X-ray photoelectron spectroscopy (XPS) was developed by Kai Siegbahn starting in 1957 and is used to study the energy levels of atomic core electrons, primarily in solids. Siegbahn referred to the technique as "electron spectroscopy for chemical analysis" (ESCA), since the core levels have small chemical shifts depending on the chemical environment of the atom that is ionized, allowing chemical structure to be determined. Siegbahn was awarded the Nobel Prize in 1981 for this work. XPS is sometimes referred to as PESIS (photoelectron spectroscopy for inner shells), whereas the lower-energy radiation of UV light is referred to as PESOS (outer shells) because it cannot excite core electrons.
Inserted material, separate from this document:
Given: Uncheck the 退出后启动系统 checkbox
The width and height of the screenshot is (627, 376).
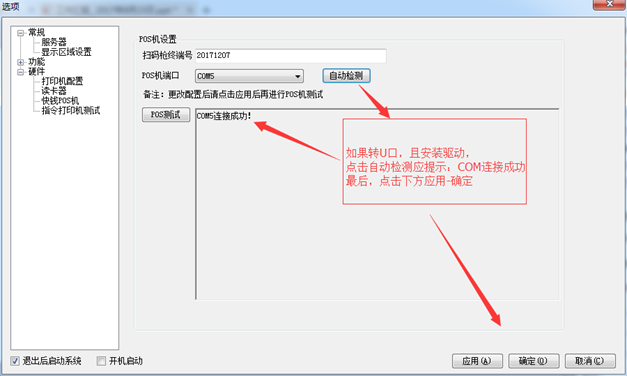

Ultraviolet photoelectron spectroscopy (UPS) is used to study valence energy levels and chemical bonding, especially the bonding character of molecular orbitals. The method was developed originally for gas-phase molecules in 1961 by Feodor I. Vilesov and in 1962 by David W. Turner, and other early workers included David C. Frost, J. H. D. Eland and K. Kimura. Later, Richard Smalley modified the technique and used a UV laser to excite the sample, in order to measure the binding energy of electrons in gaseous molecular clusters.
Angle-resolved photoemission spectroscopy (ARPES) has become the most prevalent electron spectroscopy in condensed matter physics after recent advances in energy and momentum resolution, and widespread availability of synchrotron light sources.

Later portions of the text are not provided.